The world’s top stock strategist says an “earnings slump” is coming for markets, and it could be similar to what happened during the 2008 financial crisis.

In bear markets, stocks don’t usually fall in a straight line.

In the last 50 years, even in the worst financial crises of the modern era, there have been brief rallies 6.5 times on average per bear market.

As expected, this year has been is no different. But all by the wayMorgan Stanley chief investment officer and US equity strategist Mike Wilson has warned investors to avoid falling into these “bear market traps”.

And even after a more than 20% drop in the S&P 500 this year, Wilson, who was given the nod as the world’s leading best stock strategist in the last institutional investor survey—believes stocks will fall further. Investors have focused too much on the Federal Reserve’s rate hikes and inflation, he argues, when the real problem is declining economic growth and corporate profits.

“The earnings recession itself could be similar to what happened in 2008/2009,” Wilson wrote in a research note Monday. “Our advice: don’t assume the market is pricing in this type of outcome until it actually happens.”

Wilson believes the S&P 500 will sink to between 3,000 and 3,300 in the first quarter of 2023 from about 3,800 today. And by the end of next year, he expects the index to recover to just 3,900, or even 3,500 in a “bear case.”

But despite Wall Street’s recent doomsday economic predictions for a recession that is “double normal length” or even “another variant of a Great Depression,” Wilson said that the economy will likely withstand rising interest rates and high inflation, or at the very least avoid a “balance sheet recession” and “systemic financial risk.”

For investors, instead, the strategist offered a chilling warning: “[P]Rice falls for stocks will be much worse than most investors expect.”

A memory of August 2008?

In his Monday note, Wilson said investors are making the same mistake they made in August 2008: underestimating the risk of falling corporate earnings.

“We bring this up because we often hear from clients that everyone knows earnings will be too high next year and therefore the market has priced it in,” he wrote, referring to the upbeat earnings forecasts. “However, we remember hearing similar things in August 2008, when the gap between our earnings model and the street consensus was just as wide.”

For some background, in mid-August 2008, the US economy was already in recession and the S&P 500 was down 20% for the year to around 1300. Many investors began to think that the worst of the bear market was over. past, but then collapsed when corporate profits plunged.

By March of the following year, the blue chip index was sitting at just 683. Wilson created a chart comparing some key stock market statistics from August 2008 to the present in his note.

In it, he pointed to the fact that the S&P 500 is still highly valued by investors today.
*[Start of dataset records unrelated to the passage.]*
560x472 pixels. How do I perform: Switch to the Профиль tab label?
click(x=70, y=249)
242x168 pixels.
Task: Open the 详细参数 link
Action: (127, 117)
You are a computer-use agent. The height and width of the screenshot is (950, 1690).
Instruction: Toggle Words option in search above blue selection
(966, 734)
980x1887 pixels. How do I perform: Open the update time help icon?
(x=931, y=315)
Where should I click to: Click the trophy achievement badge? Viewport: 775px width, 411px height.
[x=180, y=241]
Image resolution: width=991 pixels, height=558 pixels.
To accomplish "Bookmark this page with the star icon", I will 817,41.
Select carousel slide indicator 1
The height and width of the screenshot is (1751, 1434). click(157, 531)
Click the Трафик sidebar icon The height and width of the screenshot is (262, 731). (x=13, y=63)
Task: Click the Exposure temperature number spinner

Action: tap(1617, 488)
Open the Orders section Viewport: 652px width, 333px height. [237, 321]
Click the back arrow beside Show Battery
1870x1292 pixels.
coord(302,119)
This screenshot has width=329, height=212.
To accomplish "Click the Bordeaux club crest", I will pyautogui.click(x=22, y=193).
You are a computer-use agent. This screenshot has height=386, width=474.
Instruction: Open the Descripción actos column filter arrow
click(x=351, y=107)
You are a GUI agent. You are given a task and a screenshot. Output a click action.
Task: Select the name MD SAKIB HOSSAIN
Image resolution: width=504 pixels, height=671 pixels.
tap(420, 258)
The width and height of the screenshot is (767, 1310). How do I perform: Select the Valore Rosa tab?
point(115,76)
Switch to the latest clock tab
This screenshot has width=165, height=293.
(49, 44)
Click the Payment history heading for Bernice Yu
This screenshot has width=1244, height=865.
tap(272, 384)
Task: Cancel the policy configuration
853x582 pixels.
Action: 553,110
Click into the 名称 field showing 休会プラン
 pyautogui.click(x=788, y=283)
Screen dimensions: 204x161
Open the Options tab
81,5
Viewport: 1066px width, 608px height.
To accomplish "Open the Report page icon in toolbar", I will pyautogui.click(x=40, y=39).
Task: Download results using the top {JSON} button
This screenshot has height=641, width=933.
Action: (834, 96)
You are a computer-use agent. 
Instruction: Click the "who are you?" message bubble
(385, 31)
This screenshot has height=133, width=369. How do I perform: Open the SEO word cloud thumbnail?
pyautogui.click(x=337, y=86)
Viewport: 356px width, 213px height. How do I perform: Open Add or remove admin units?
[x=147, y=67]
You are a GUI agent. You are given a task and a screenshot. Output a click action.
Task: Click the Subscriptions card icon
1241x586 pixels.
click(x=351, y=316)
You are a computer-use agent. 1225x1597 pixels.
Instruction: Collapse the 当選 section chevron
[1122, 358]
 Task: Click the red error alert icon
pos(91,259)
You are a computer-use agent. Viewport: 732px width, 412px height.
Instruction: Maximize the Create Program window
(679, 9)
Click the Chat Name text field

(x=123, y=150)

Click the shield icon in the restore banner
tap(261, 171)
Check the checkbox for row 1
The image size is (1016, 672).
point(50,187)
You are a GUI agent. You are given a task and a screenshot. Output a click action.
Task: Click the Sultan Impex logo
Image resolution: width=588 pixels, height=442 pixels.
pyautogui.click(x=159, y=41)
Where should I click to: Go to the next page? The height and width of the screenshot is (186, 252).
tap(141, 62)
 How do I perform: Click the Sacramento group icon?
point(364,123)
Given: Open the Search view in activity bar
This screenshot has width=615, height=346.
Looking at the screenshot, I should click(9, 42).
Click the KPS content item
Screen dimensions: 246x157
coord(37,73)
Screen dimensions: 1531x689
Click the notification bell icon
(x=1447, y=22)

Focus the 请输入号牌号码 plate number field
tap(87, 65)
In August 2008, it was trading at about 13 times earnings, but today it’s up to 16.8 times.

By then, the Federal Reserve had already cut interest rates by 3.25% in an effort to rescue the US economy from what would later become known as the Great Financial Crisis.

Today he plans to keep raising rates and keep them high to combat inflation. Wilson said this time “the Fed’s hands may be more tied” by high inflation, which means it is less able to bail out stocks through rate cuts if a recession strikes.

Year-on-year inflation, as measured by the consumer price index, was 5.3% in August 2008, compared with the current 7.1%.

Wilson doesn’t think stocks will fall as big as 2008 because the housing market and banking system are in a better position, but he still expects the S&P 500 to fall to new lows because of this recession.

And even if a recession is avoided, it may not be a good thing for investors.

“While some investors may take comfort in that fact as a sign that we may avoid an economic downturn next year, i.e. a ‘soft landing,’ we caution against such an outcome for equity investors because, in our view, it simply means no relief. coming from the Federal Reserve even as earnings forecasts are cut,” Wilson wrote.

Throughout 2022, many stock investors expected inflation to subside, allowing the Federal Reserve to pause its interest rate hikes or even move to rate cuts. But Wilson argues that profits will suffer as inflation wanes because US corporations were able to increase their profits by raising prices and passing on extra costs to consumers.

“Rates and inflation may have peaked, but we see this as a warning sign for profitability, a reality we believe is still underestimated but can no longer be ignored,” he wrote on Monday, adding that the “earnings outlook has worsened” in recent months.